- [WHAT TO DO]: Reproduce every line of the entries from the line containing "Task: Click the" through the end of the entries, requests included. Rescale the coordinates in the answers by multiplying them by 1.55 and rounding to whole numbers, with halves rounded up, and leave the pictures out of your answer.

Dataset excerpt
#####
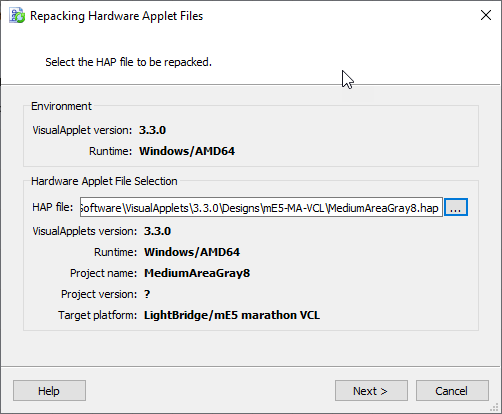Click the HAP file: label
Image resolution: width=502 pixels, height=414 pixels.
[x=53, y=207]
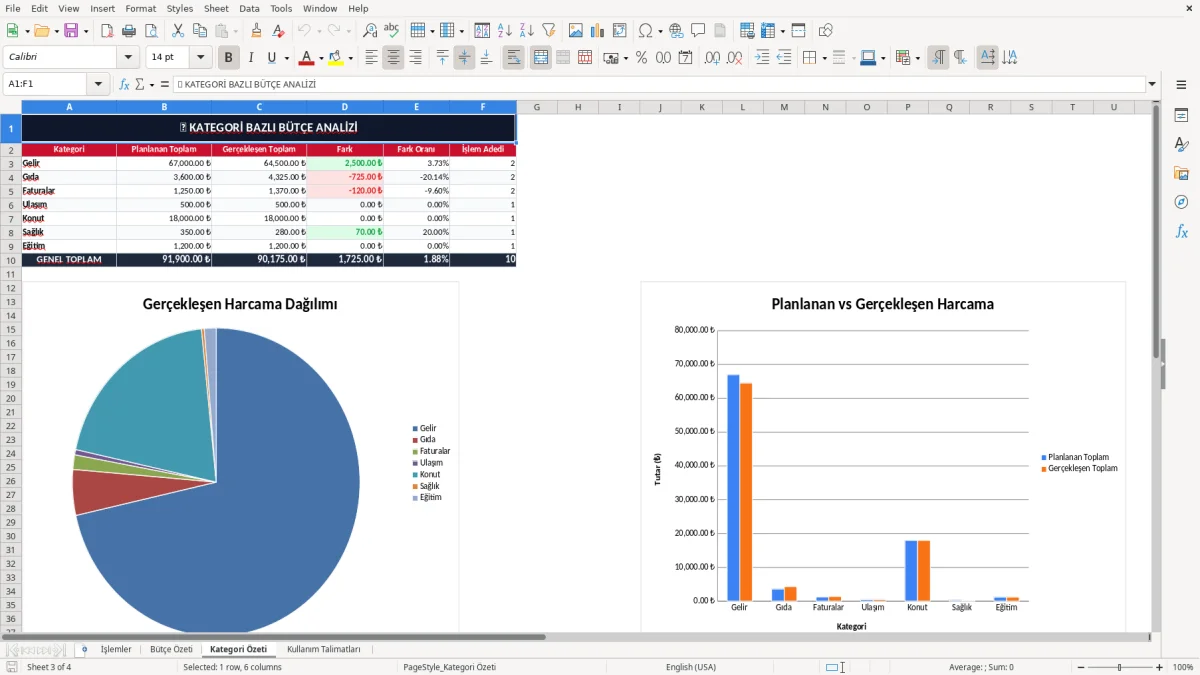Adjust the zoom slider in status bar
1200x675 pixels.
[x=1119, y=667]
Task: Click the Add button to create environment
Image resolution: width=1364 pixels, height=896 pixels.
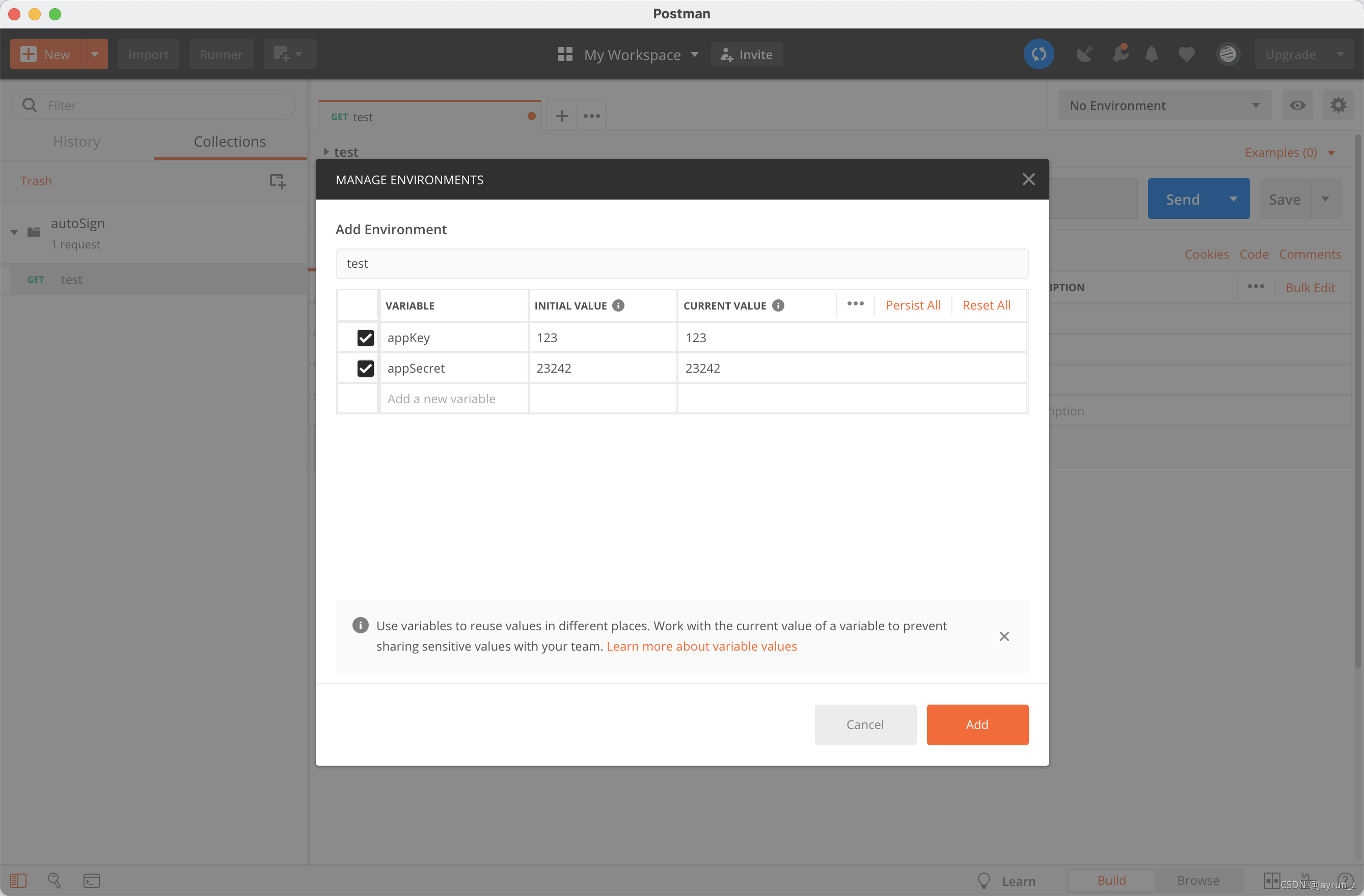Action: tap(976, 725)
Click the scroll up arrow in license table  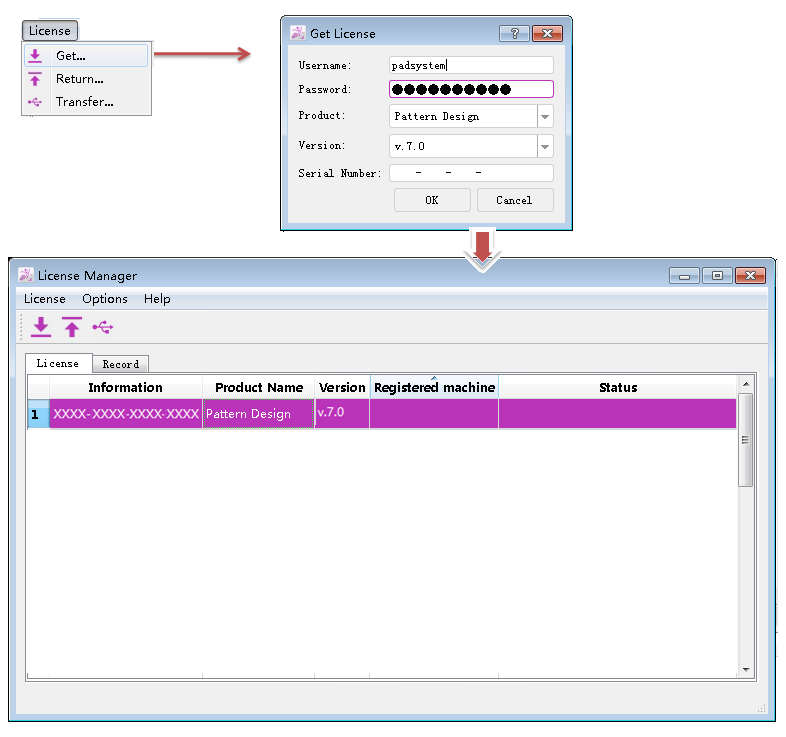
#####
- [EXPECTED ANSWER]:
Task: Click the Add button to create environment
Image resolution: width=1364 pixels, height=896 pixels.
Action: tap(1513, 1124)
Click the scroll up arrow in license table  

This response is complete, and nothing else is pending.